System Design Study: Twitter's Recommendation Algorithm
This article presents a gist of how twitter's recommendation algorithm is designed
In 2023, Twitter published a blog post explaining how Twitter calculates a user’s timeline. This article will be a gist of that blog explaining all the necessary information. It will help you understand how social media timelines are designed. You can take this blog as a reference if you are working on a similar product or can use it for your system design interviews.
The recommendation pipeline consists of four main stages:
Candidate Sourcing: Find the best tweets for showing to end user
Ranking: Rank all the tweets in the best order personalized for end users.
Heuristics and Filtering: Apply different kinds of heuristics and filtering to prepare a well-balanced feed that is personalized for the end user.
Mixing and Serving: Mix the tweets with other non-tweet content and then display them to the end user
Let’s take a deep dive into each of these points to understand better.
1. Candidate Sourcing
Twitter filters out the best 1500 tweets from a pool of hundreds of millions of tweets for the user’s timeline. These tweets consist of a 50:50 ratio of In-Network Tweets and Out-of-Network tweets. In-network tweets consist of those tweets from people which you follow and Out-of-Network tweets consist of those tweets from people which you don’t follow. Let’s discuss one specific problem related to each of them.

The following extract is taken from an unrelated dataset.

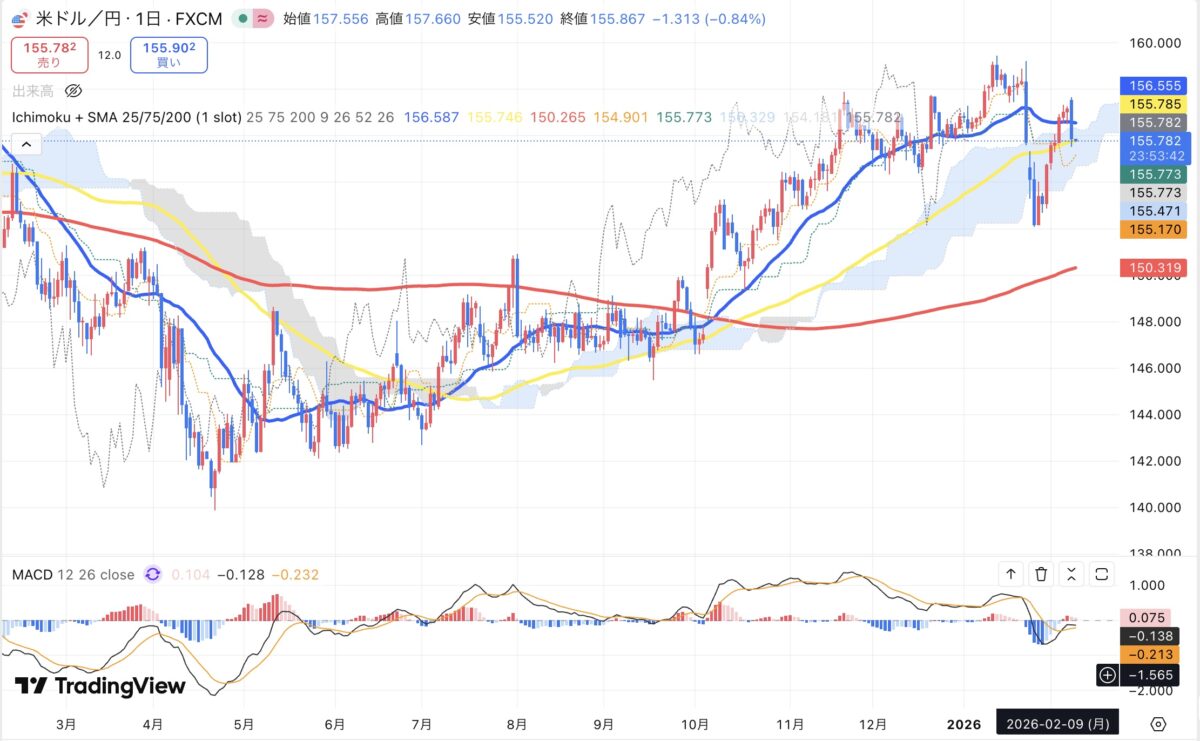Click the US flag symbol icon

click(x=18, y=18)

In-network tweets: The main problem is how to rank all in-network tweets so that the timeline is most relevant to you.
Twitter ranks all the in-network tweets using a machine-learning model called Real-Graph which predicts the likelihood of engagement between two users. The higher the Real Graph score between you and the author of the Tweet, the more of their tweets Twitter will include.
Out-of-network tweets: The main problem is how to tell if a certain tweet is relevant to you if you don’t follow the author.

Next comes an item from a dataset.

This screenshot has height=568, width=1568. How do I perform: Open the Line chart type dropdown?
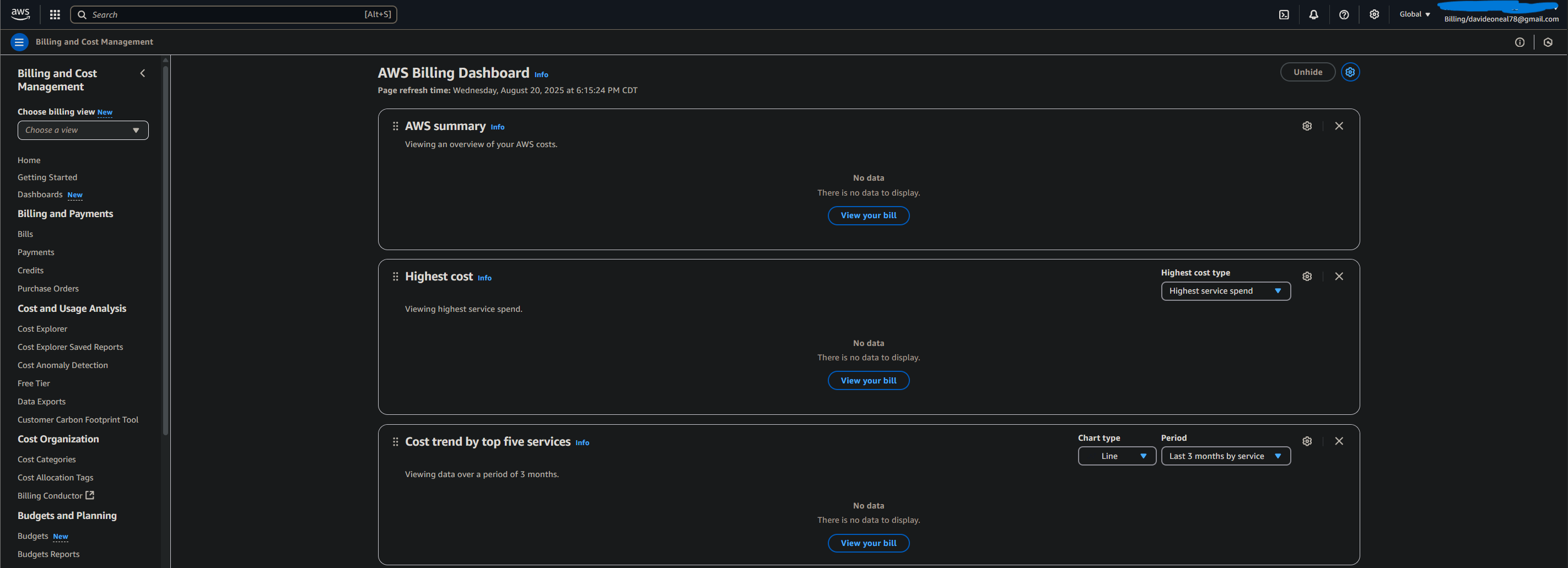[1117, 456]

To be honest, this is a trickier problem and involves a lot of prediction-based algorithms. Twitter solves the problem by using two approaches: 1) Social Graph: In this approach, Twitter developed GraphJet which is a graph processing engine that maintains a real-time interaction graph between users and Tweets. Twitter’s algorithm traverses this graph of engagements to find out what tweets the people you follow recently engaged with. 2) Embedding spaces: This approach is a more generic one that calculates content similarity between other people's tweets and your interests.
Overall, a blend of In-Network tweets and out-of-network tweets is prepared and the best 1500 tweets are collected.
2. Ranking
At this point, the candidate sourcing is completed and now the 1500 tweets are treated equally. These tweets are now ranked using a ~48M parameter neural network that is continuously trained on real-time tweet interactions to optimize for positive engagement which means more likes, comments, and retweets.
After doing all the required processing, the ranking engine outputs ten labels for each tweet, where each label represents the probability of an engagement.
As per the source code from Twitter’s Github, the ten labels produced are:
scored_tweets_model_weight_fav: The probability the user will favorite the Tweet.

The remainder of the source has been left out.